Re: Apache, Mod_Perl and Custom Access/Authentication

2000-06-09 Thread Vegard Vesterheim

"Steffers" [EMAIL PROTECTED] writes:

 Drew wrote:
  Well, it's the end of a long day on a long week - does that get me off
  the hook? Note to self:  double check your memory next time. :-)
 
 yup, its been a long long week alright.
 
 On the downside, i +still+ cant get the cookies to work,
 although after faking a session via telnet it seems to work
 jst fine. Set-Cookie and everything. It +seems+ to be setting
 the cookie, but Apache is claiming that the browser doesnt
 like them (and yes, i have double checked that cookies are
 enabled on our netscape clients ;). I think its probably something
 to do with the layout of the servers dirctories.
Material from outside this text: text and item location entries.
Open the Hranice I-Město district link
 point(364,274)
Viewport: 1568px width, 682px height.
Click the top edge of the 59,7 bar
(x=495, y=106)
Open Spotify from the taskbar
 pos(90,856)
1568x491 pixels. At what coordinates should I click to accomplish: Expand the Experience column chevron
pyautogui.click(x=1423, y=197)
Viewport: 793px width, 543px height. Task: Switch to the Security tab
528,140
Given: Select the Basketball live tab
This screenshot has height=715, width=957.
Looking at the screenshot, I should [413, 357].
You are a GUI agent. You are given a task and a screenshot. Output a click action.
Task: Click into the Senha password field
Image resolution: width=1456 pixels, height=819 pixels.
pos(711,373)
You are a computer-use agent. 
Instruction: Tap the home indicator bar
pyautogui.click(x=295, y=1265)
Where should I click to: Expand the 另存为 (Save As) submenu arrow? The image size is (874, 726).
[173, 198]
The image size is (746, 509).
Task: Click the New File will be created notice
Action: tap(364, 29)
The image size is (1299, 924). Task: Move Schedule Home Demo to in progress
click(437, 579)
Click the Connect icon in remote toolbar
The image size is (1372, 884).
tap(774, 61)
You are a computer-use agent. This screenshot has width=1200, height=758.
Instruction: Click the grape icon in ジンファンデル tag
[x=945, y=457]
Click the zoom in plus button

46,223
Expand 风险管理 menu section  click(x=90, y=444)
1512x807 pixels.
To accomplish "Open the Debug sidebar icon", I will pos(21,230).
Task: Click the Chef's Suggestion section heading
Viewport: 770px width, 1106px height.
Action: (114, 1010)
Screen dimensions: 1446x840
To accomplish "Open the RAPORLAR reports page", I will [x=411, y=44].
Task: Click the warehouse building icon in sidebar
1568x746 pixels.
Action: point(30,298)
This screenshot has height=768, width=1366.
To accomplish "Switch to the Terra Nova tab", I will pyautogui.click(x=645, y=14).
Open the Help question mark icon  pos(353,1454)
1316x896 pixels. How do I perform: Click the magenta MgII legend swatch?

FeH! 

When dealing with cookie problems, it can be helpful to use a 'HTTP
protocol sniffer'. You configure your browser to use the sniffer as a
proxy, which will be sitting between the server and The client and
allows you to 'listen in' on the HTTP conversation. 

There are probably a lot of tools that can do this, I have used
wsnitch which has a nice GTK-based UI, and a perl script (webproxy.pl)
made by Randal Schwartz.

-- 
Vegard Vesterheim   : Phone: +47 73593002
Runit AS: Fax:   +47 73591700
N-7034 Trondheim, NORWAY: Email: [EMAIL PROTECTED]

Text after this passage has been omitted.